É por isso que não obstante Amaro saber perfeitamente o que aconteceria com o seu filho se o entregasse à ama Carlota, e ter inclusive ponderado a sua denúncia às autoridades, não hesita na hora de decidir que o filho era um escolho a eliminar, para preservar o seu trabalho e a sua posição social. Não se preocupou com a dor de Amélia, nem teve escrúpulos pela morte do filho. Decidiu deliberadamente enviar a criança para o limbo.

 

"Saiu, dirigindo-se para a estrada, sem pressa. Ao pé da ponte veio-lhe porém de repente a ideia, a curiosidade de ir à Barrosa ver a tecedeira... Não lhe falaria: examinaria apenas a casa, a figura da mulher, os aspetos sinistros do sítio... Demais como pároco, como autoridade eclesiástica, devia observar aquele pecado organizado num recanto de estrada, impune e rendoso. Podia mesmo denunciá-lo ao senhor vigário-geral ou ao secretário do governo civil..."

 

"Amaro ficara aterrado. Era ele decerto, eram os seus amores com Amélia que já iam chegando ao vigário-geral em denúncias tortuosas! E ali vinha agora aquele filho, criado a meia légua da cidade, ficar como uma prova viva!... Parecia-lhe extraordinário, quase sobrenatural, ter o Libaninho, que em dois anos não lhe viera a casa duas vezes, ter o Libaninho entrado com aquela nova terrível, quando ele estava ali numa batalha com a consciência. Era como a Providência, que sob a forma grotesca do Libaninho, vinha trazer-lhe o seu aviso, murmurar-lhe: "Não deixes viver quem te pode trazer o escândalo!

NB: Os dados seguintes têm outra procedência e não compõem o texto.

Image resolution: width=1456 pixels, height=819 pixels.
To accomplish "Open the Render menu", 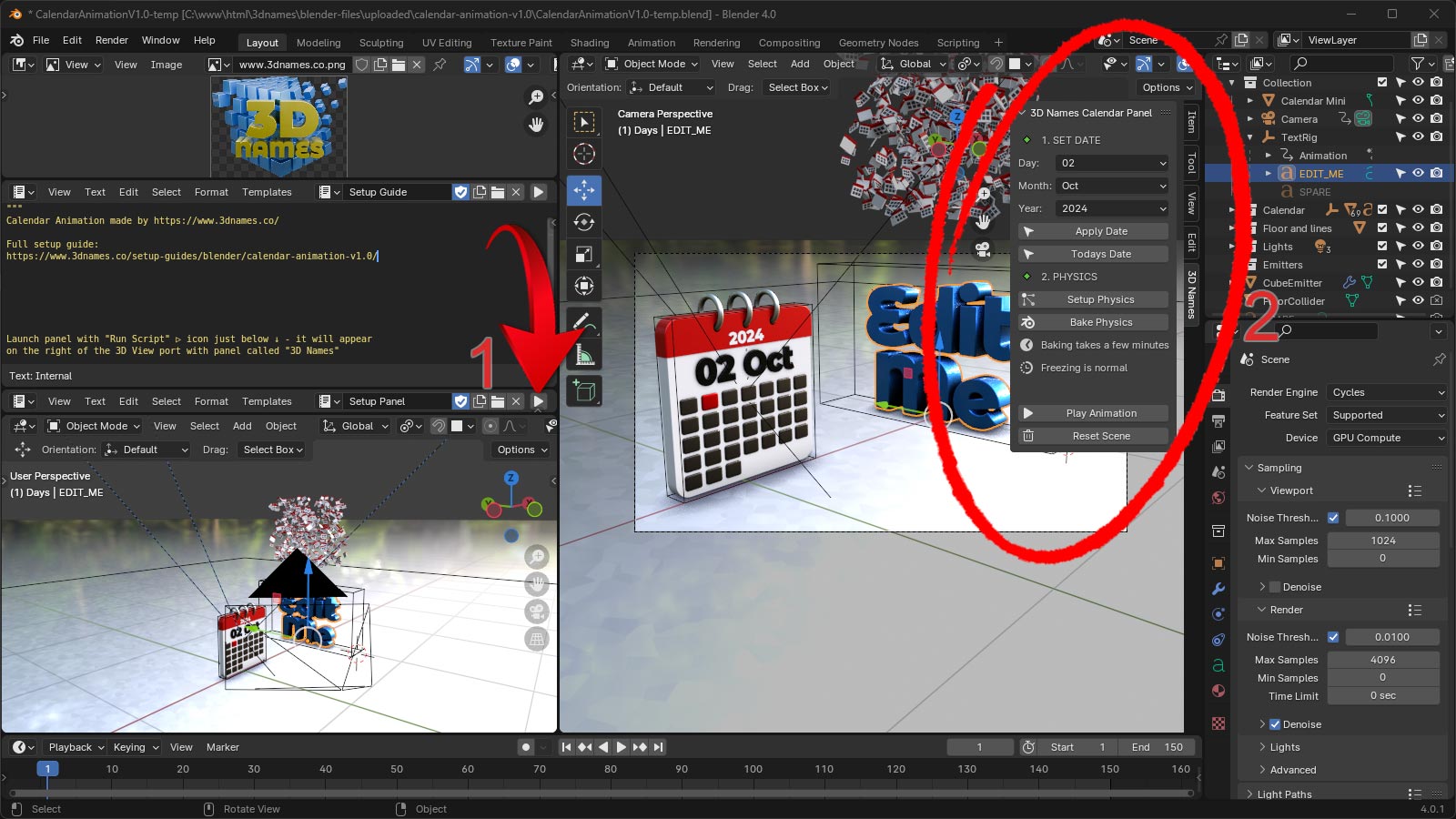I will point(111,39).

Olha que já se suspeita de ti!". Era decerto Deus apiedado que não queria que houvesse na terra mais um enjeitado, mais um miserável, — e que reclamava o seu anjo!... Não hesitou: partiu para a estalagem do Cruz, e daí a cavalo para a casa de Carlota."

 

Seriam as tecedeiras de anjo um simples mito urbano?